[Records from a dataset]
* * *
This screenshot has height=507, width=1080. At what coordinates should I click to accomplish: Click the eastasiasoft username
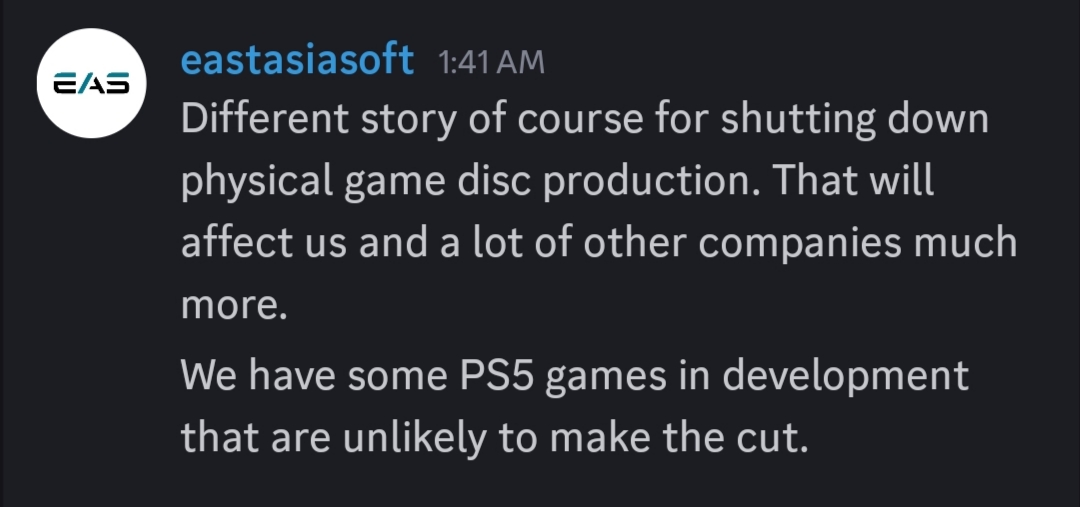[297, 60]
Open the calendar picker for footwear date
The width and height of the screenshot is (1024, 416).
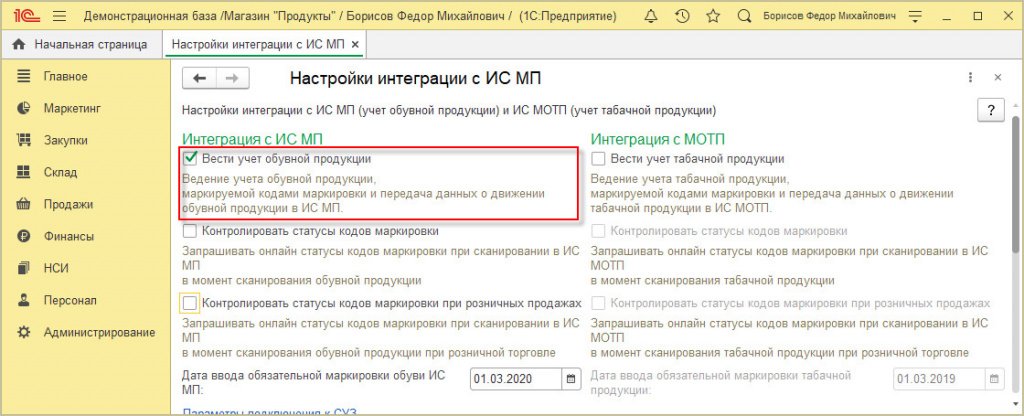pos(571,379)
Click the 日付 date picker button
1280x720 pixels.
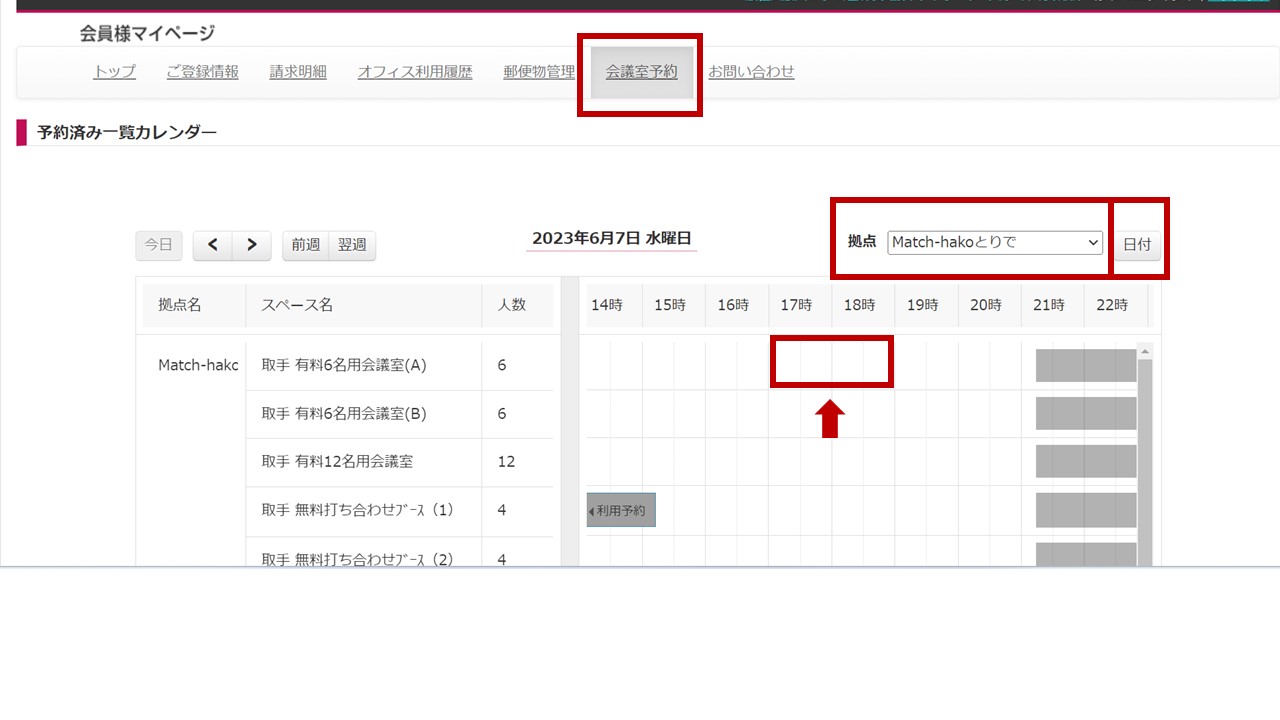(x=1137, y=245)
* * *
• [TASK REQUIREMENTS]: The response should be the lines from the one containing "Open the calendar picker for footwear date" through the final line of the records, reproduced exactly and with every picture left out.

• [YOUR RESPONSE]:
Open the calendar picker for footwear date
The width and height of the screenshot is (1024, 416).
pos(571,379)
Click the 日付 date picker button
1280x720 pixels.
(x=1137, y=245)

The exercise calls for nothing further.